ある一日学んだ具体的なものは、たまたま同一条件の事柄に対して役立つかもしれないけれど、そういう機会がないと使えないかもしれない。と、ここまで極端な「具体的」は、そうそうないかもしれませんが。

勉強会などに限らず、「もっと具体的に言ってくれ」みたいなことを言われることがあります。そんな時に、その場を収めるために具体的な話をしてしまいます。そうすると、次もまた同じようなことの繰り返しになってしまいます。
目の前のことは解決したように見えるかもしれませんし、会社経営っていうのはそういうもんだ、と言われると、そうかもなあ、と思ってはしまいます。けれど。

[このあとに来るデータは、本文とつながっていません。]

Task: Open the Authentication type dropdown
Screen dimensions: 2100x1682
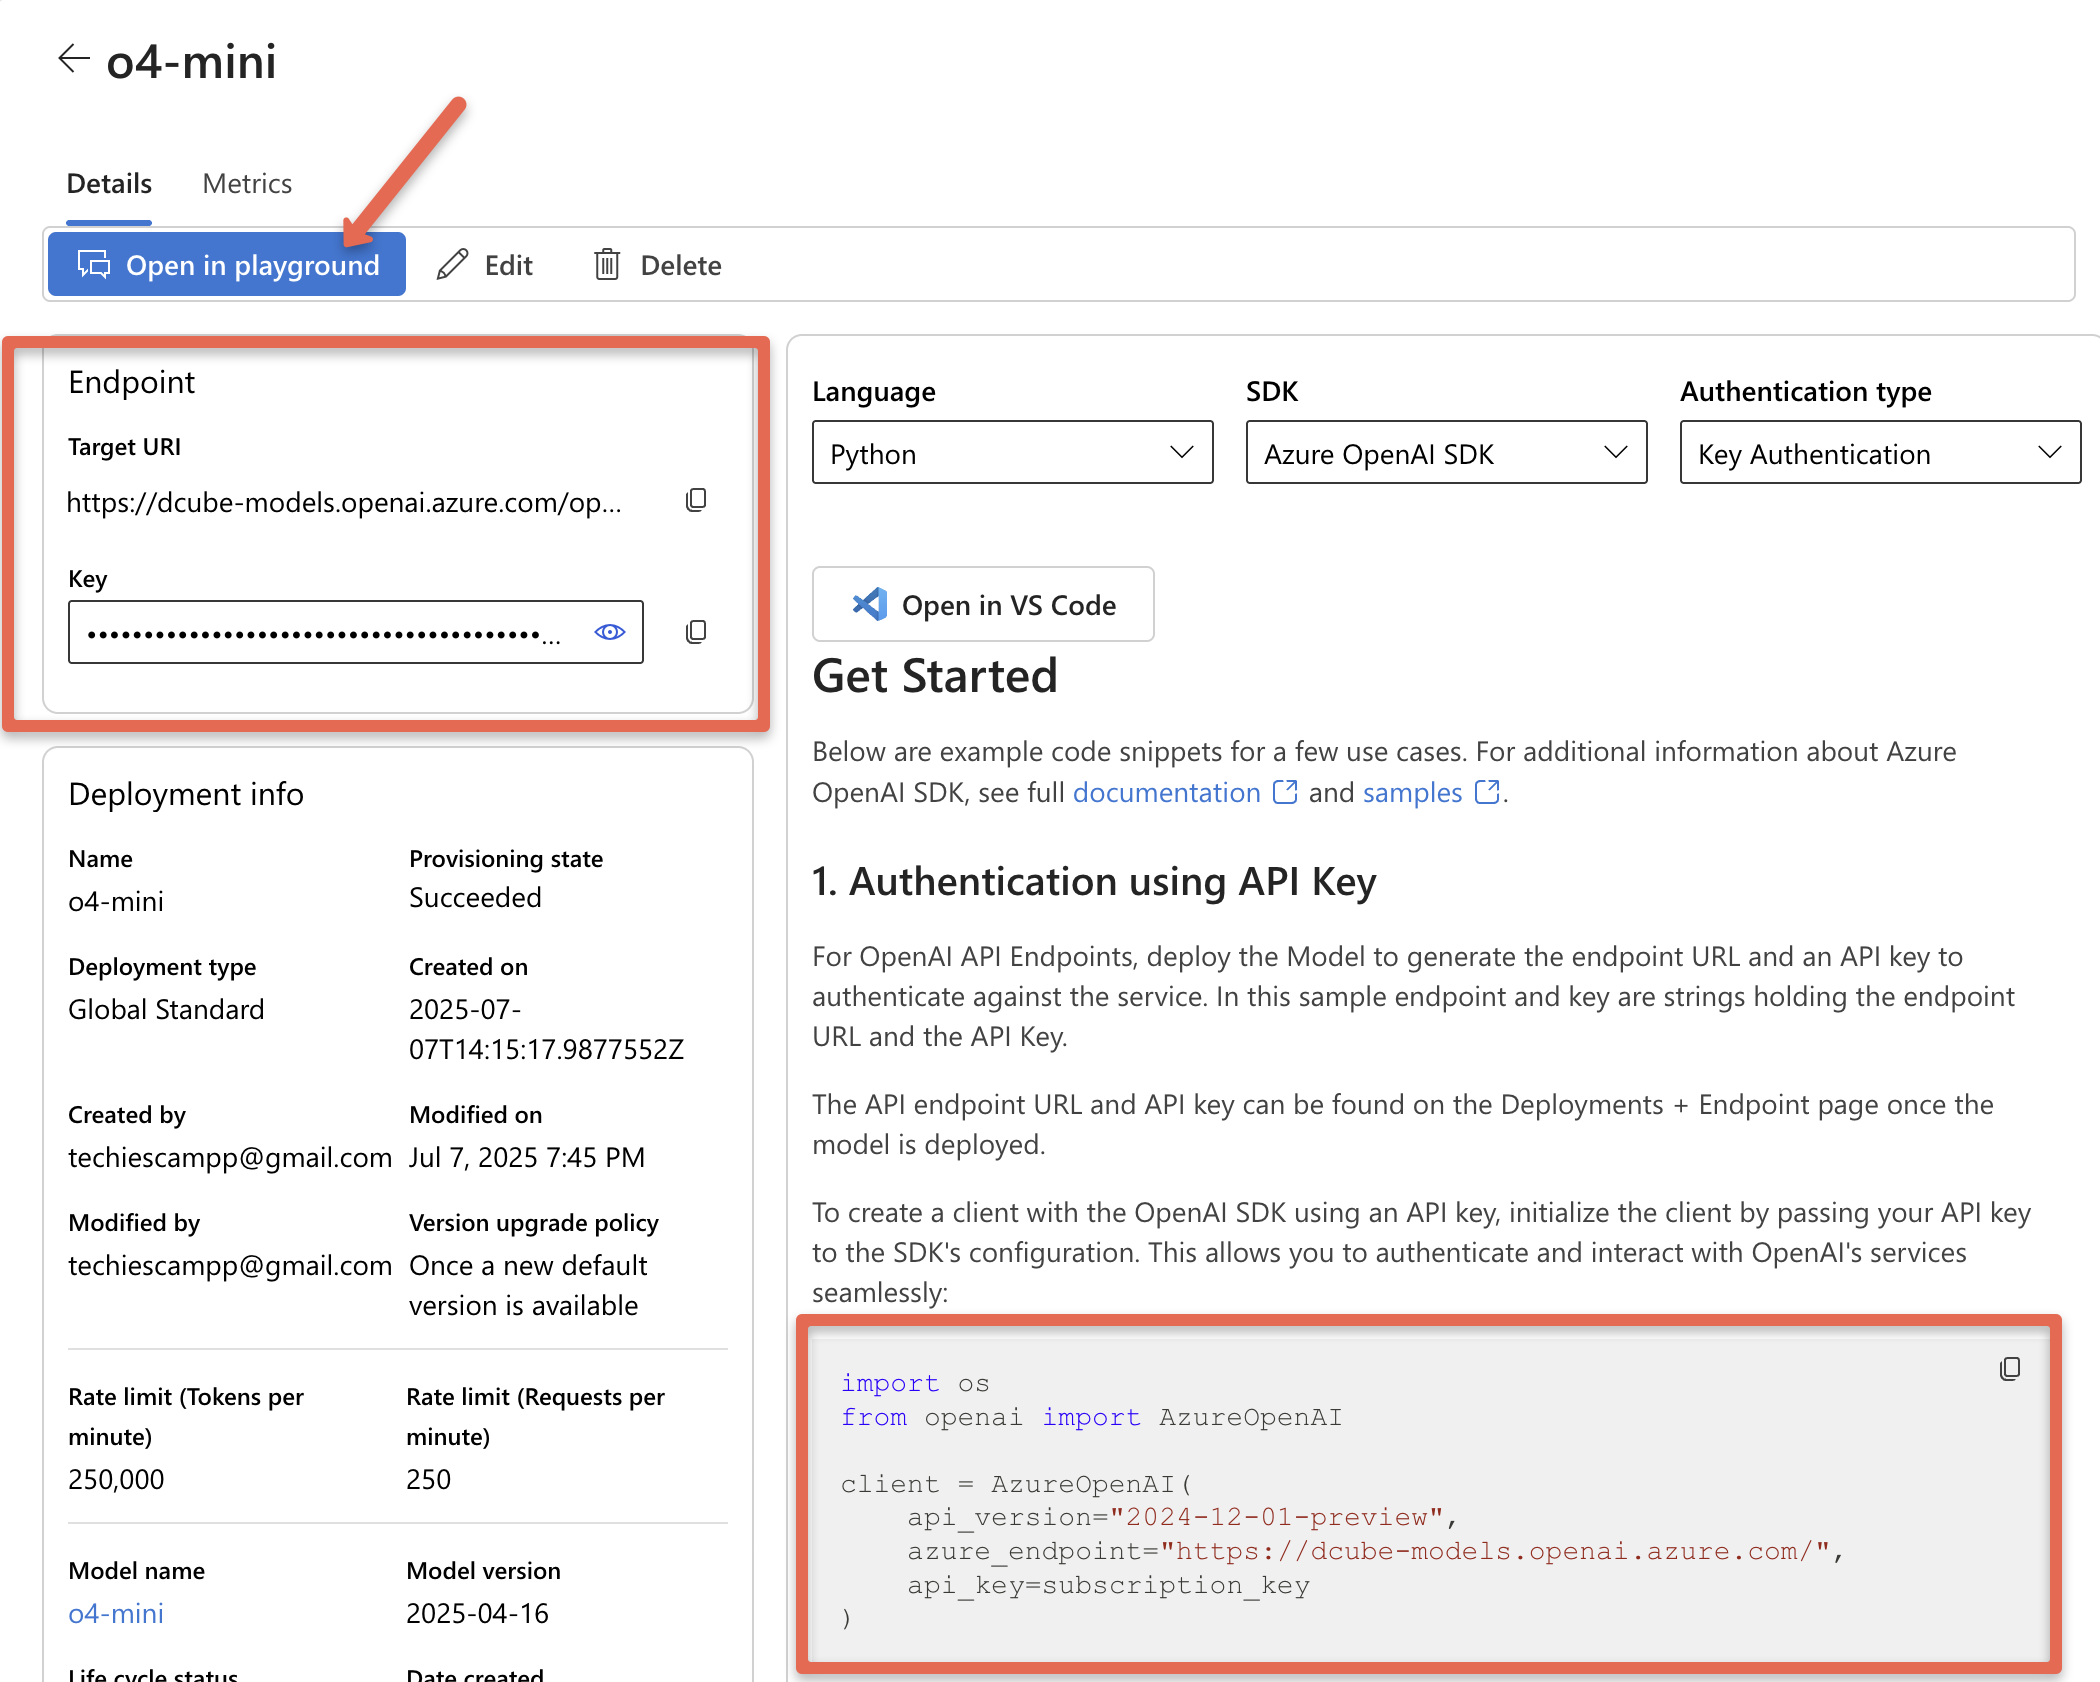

建築家の伊礼智さんは、設計の標準化、ということをずっと言われてきています。それは一見、具体的な事柄かもしれませんが、設計の標準化、ということは、本来、抽象化に価値があるものだと思います。他社を訪問して勉強会をするのは、他者の部分的なことを真似るため、ではなくて、他社の在り方、行いを抽象化して理解し、自社の標準の中に入れられるかどうかを吟味する機会、と捉えて行きたいな、と。

標準化、抽象化というのは、(工務店に限らず)経営に一本筋を通すものだと思いますが、そのお手伝いが本当にできているのか。なんてことを悩む一日でした。

と書きながら、現在、具体的な勉強会のことを企画しています。それが結果的に経営の抽象化につながるよう頑張ります。